Haberkasten Family

Kalonymus / Klonimus Haberkasten (ca. 1500 – )== Eishes Yaakov >> Lipka Haberkasten (ca. 1520 – 1572) == Rabbi Solomon Shlomo Luria MaHaRSHaL ( 1510 – 1573) >> Valentina Luria (1535 – 1595) == Rabbi Ephraim Fishel Ashkenazi (ca. 1530 – ca. 1595) >> Rabbi Naftali Zvi Hirsch, Nassi Eretz Hakodesh (ca. 1550 – 1626) == Tzvi Hirsch HaCohen >> Rabbi Ephraim Fischel (ca. 1570 – 1653) == Gittel Shrentzel (ca. 1610 – 1652) >> Yehudit (Jute) Jutta Leib Saba == Rabbi Arye-Leib Fishles Kalusziner (ca. 1620 -1671) >> Pearl Aryeh Leib Kloisner ( ca. 1666 – 1722) == Ezekiel Joshua (Yechezkia Yehoshua) Feivel Frankel Teomim (ca. 1637 – ca. 1726) >> Chaim Yona Joseph Frankel Teomim (1684 – 1727) == Sara Oppenheim[er] (ca 1695 -1713) >> Magdelene (Genendel) Genendel Frankel Teomim ( 1713 – 1778) == Simon Isaak Bondi of Prague (ca. 1711 – 1773) >> Jonas Bondi (1732 – 1765) == Bella / Belle Schifra  >>  Clara / Caroline Bondi (1760-1829)  == Koppel Loeb of Bamberg >> Moises Loeb / Moritz Reis (1782 – 1855) == Émilie Bickartt (1784 ) >> Jonas Reis (1809 – 1877) == Marian Samuel (1825 – 1900) >> REIS FAMILY

From Wikipedia, the free encyclopedia:

Kalonymus Haberkasten was a rabbi and Talmudist in sixteenth century Poland. He is well known as the rosh yeshiva of many great rabbis including Rabbi Solomon Luria, who married his daughter Lipka. He was a direct ancestor of Moritz Reis via his daughter Lipka.

Haberkasten was rosh yeshiva in Lviv, and was later the first rabbi of the city of Ostroh, Volhynia. He left Ostroh to assume the position of rosh yeshiva in Brest and Luria succeeded him in Ostroh. Haberkasten then went to Eretz Yisroel/Ottoman Syria, in about 1560.

Haberkasten was also a Kabbalist and was known to have made the acquaintance of the great Kabbalists in the Holy Land, including Rabbi Chaim Vital.

Kalonymus / Klonimus Haberkasten was a rabbi and Talmudist in sixteenth century Poland.
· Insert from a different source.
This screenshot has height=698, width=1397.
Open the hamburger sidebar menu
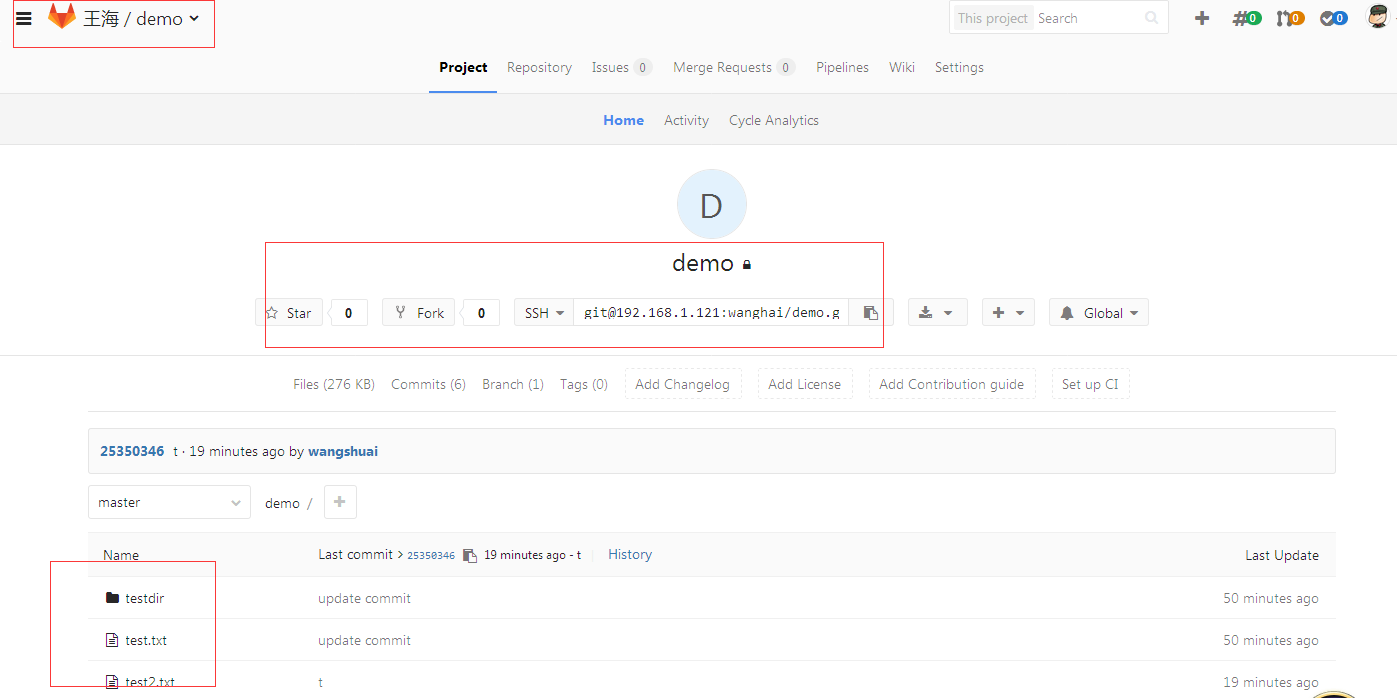pos(24,18)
His daughter Lipka married Rabbi Solomon Luria. Haberkasten was rosh yeshiva in L’viv, and was later the first rabbi of the city of Ostroh, Volhynia.

He left Ostroh to assume the position of rosh yeshiva in Brest and Luria succeeded him in Ostroh. Haberkasten then went to Eretz Yisroel in Ottoman Syria.

Kalonymus died in Jerusalem in 1550, and was reputed to have been the holy Ari’s teacher. His greatest renown came from having saved the then-Sephardi Eliyahu Hanavi Synagogue from the bloody consequences of a blood libel.

On the last Saturday before Passover, neighboring Arabs dumped the body of a young boy at the synagogue and charged that Jews had baked matzos with his blood – a popular calumny that originated in 1144 in Norwich England and for spurious spin-offs of which many Jews in diverse corners of the world were to pay with their lives for centuries.

Somehow Kalonymus pulled off his day’s counterpart of a forensic whodunit-sensation, proved the accusers’ deceit and foiled the rioters. But Kalonymus didn’t savor his victory. He berated himself for having violated the Sabbath in the course of performing his miracle.

To punish himself he requested that no tombstone be erected atop his grave. He was interred on the lower mountain gradient, near Rabbi Ovadia of Bertinoro (the “Bartenura”), and ordinary Jerusalemites passing by would always place stones on his unmarked grave. Over the centuries this folksy homage grew to considerable proportions and was visible from afar. In 1948, Arabs ripped out tombstones from the 3,000-year-old Mount of Olives Jewish cemetery and used them to construct public latrines. At that time they also pulled down the giant stack of stones piled up as Kalonymus’s marker during almost 400 years.